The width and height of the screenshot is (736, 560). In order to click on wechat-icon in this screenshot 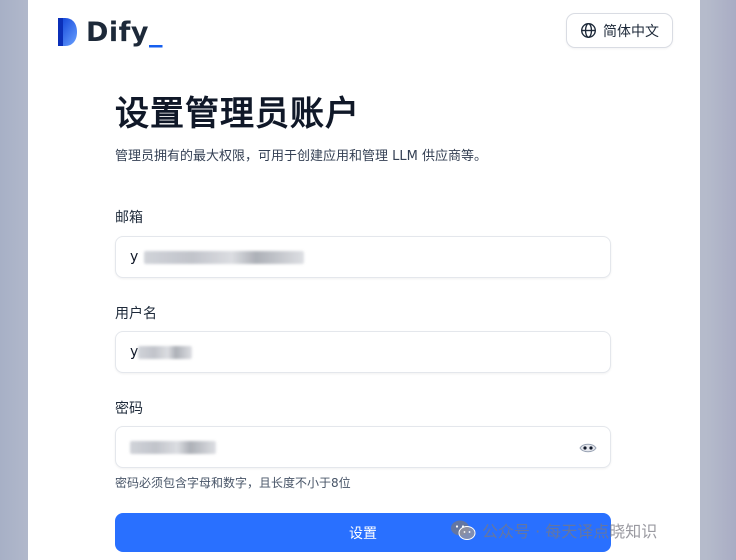, I will do `click(464, 530)`.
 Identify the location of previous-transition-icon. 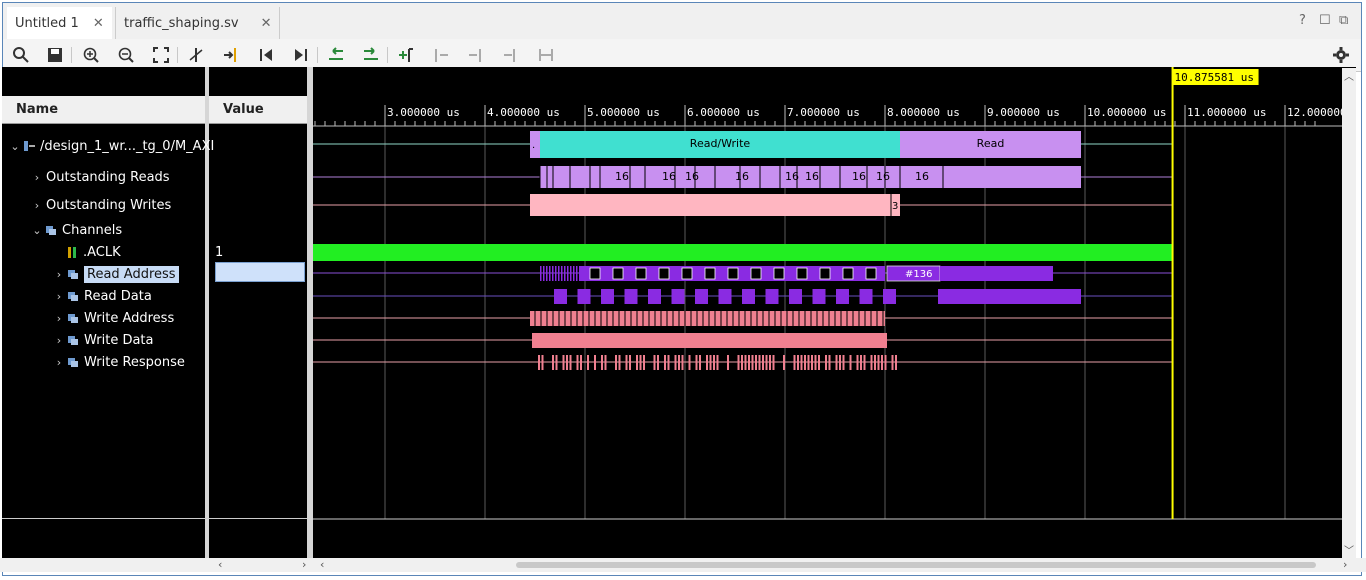
(336, 55).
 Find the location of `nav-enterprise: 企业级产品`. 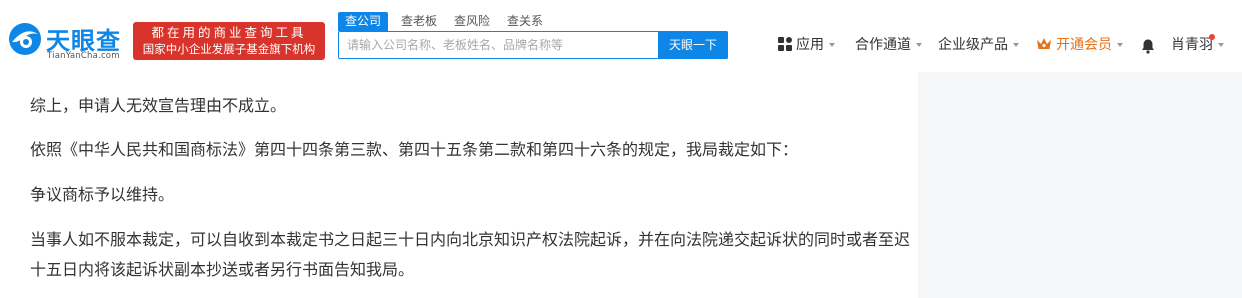

nav-enterprise: 企业级产品 is located at coordinates (978, 45).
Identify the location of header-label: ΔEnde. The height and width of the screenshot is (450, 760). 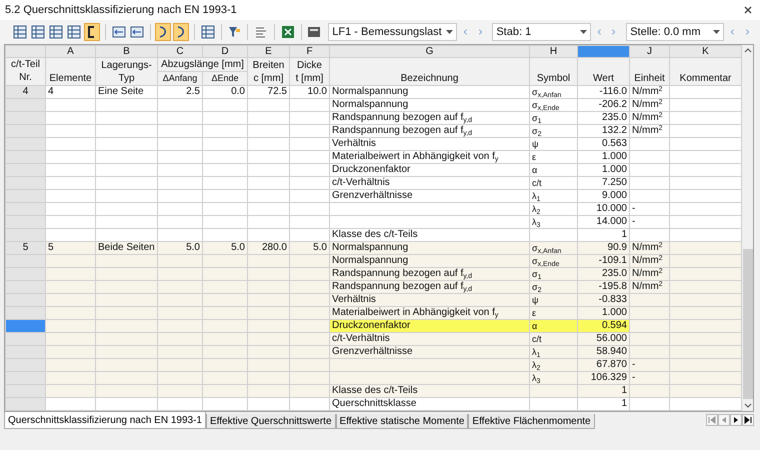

------------------------------------

#### Problem details:
Rewrite the stretch from the line containing "Find the location" through the end of the records, replacing "location" with "position" and keeping everything else unchanged. Omit the pictures from your answer.

#### The completed task:
 Find the position of `nav-enterprise: 企业级产品`. 

nav-enterprise: 企业级产品 is located at coordinates (978, 45).
Identify the position of header-label: ΔEnde. The height and width of the screenshot is (450, 760). 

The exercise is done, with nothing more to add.